In: Economics
16. Explain how each of the following would influence the money multiplier and the supply of money:
A. The central bank buys government bonds in the open market.
B. A run on the banks to withdraw deposits.
C. The Fed reduces banks’ ability to borrow from the Fed.
Ques16-
Ans16-When the central bank buys government bonds in the open market,it increases the reseves of the commercial banks which as a result affects the credit creating power of the commercial banks i.e it increases and therefore it leads to rise in money supply in the economy.Since the banks are able to create more credit,it increases the value of money multiplier as it is able to create more money in form of deposits with every unit of it kept as reserves.

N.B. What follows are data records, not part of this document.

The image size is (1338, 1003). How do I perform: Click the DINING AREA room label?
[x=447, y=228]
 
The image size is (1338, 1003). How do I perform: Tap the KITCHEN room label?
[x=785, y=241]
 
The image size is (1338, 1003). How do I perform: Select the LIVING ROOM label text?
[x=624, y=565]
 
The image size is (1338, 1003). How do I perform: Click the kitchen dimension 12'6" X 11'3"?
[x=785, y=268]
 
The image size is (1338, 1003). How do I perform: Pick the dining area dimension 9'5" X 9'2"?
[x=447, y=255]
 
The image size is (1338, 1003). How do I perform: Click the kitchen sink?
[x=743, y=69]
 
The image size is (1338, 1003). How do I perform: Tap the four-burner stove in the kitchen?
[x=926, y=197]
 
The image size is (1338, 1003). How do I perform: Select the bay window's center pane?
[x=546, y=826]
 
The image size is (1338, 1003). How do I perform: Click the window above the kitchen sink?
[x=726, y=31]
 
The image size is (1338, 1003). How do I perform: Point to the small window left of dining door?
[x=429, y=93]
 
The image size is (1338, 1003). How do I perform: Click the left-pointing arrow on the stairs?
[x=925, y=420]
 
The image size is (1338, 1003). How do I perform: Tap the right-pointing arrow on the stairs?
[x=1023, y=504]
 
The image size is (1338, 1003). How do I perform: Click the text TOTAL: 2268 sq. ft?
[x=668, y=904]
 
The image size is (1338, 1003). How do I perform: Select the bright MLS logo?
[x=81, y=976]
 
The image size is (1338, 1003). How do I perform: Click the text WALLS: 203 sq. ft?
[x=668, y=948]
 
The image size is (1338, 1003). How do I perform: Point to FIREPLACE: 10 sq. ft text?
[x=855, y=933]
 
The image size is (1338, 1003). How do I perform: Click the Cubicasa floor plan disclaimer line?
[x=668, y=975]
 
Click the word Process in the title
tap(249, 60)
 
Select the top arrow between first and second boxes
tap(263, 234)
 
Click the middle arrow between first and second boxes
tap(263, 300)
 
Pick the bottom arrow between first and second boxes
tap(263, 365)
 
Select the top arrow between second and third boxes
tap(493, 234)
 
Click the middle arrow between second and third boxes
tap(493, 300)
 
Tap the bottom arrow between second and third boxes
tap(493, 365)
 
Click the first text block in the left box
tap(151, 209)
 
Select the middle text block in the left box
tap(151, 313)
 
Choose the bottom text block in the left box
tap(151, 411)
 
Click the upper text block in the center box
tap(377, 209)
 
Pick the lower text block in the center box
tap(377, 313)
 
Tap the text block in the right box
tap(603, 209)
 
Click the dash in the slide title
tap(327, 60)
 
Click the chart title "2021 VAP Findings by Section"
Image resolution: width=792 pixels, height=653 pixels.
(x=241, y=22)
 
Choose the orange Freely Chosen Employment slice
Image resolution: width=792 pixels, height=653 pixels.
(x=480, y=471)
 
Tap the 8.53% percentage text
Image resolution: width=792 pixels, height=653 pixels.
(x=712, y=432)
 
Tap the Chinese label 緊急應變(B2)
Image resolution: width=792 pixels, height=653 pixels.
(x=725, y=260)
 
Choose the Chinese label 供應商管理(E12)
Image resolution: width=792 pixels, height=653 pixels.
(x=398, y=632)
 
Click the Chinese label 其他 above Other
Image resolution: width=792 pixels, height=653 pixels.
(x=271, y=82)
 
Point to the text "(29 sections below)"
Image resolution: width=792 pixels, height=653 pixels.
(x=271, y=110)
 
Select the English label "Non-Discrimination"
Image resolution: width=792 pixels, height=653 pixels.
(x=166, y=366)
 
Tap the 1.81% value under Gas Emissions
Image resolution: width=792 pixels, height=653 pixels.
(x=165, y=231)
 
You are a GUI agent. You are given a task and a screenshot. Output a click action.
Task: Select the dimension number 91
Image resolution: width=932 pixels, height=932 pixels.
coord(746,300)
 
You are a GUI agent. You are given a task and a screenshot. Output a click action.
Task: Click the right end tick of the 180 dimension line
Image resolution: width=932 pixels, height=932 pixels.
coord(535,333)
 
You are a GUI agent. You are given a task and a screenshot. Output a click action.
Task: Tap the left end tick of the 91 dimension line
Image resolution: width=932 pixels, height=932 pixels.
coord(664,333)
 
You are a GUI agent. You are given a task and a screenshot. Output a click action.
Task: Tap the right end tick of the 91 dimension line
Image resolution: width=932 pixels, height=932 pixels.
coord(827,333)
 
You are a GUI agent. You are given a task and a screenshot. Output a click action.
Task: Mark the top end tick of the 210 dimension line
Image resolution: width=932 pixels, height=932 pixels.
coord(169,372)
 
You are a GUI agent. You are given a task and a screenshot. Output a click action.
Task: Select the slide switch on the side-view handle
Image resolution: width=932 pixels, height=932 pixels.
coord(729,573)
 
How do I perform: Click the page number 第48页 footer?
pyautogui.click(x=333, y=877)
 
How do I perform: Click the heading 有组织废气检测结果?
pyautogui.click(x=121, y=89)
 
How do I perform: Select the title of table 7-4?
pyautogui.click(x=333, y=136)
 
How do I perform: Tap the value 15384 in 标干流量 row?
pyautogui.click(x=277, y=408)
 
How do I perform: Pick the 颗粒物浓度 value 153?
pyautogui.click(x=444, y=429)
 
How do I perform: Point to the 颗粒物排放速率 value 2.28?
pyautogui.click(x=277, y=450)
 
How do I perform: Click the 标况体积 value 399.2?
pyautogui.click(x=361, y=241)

Ansb-When there’s a run on the banks to withdraw deposit,many people withdraw their money simultaneously out of the banks over concerns of bank’s solvency this provokes more people to withdraw their deposits. As a result the banks will loan the excess reserves after keeping some of it with itself and this increases the money supply in the economy. And in order to make money available in hand at the time of withdrawal of deposit by people the bank reduces it’s lending which as a result reduces the value of money multiplier.
Ansc-When Fed reduces the bank’s ability to borrow from Fed,i.e when Fed increases it’s interest rates( mostly known as repo rate or bank rate),it increases the borrowing rates from central bank as a result of this commercial banks increase their lending rates which seems less attractive to borrowers.The credit creating ability is reduced which leads to fall in money supply in the economy.The value of money multiplier will fall because of increase in lending rates.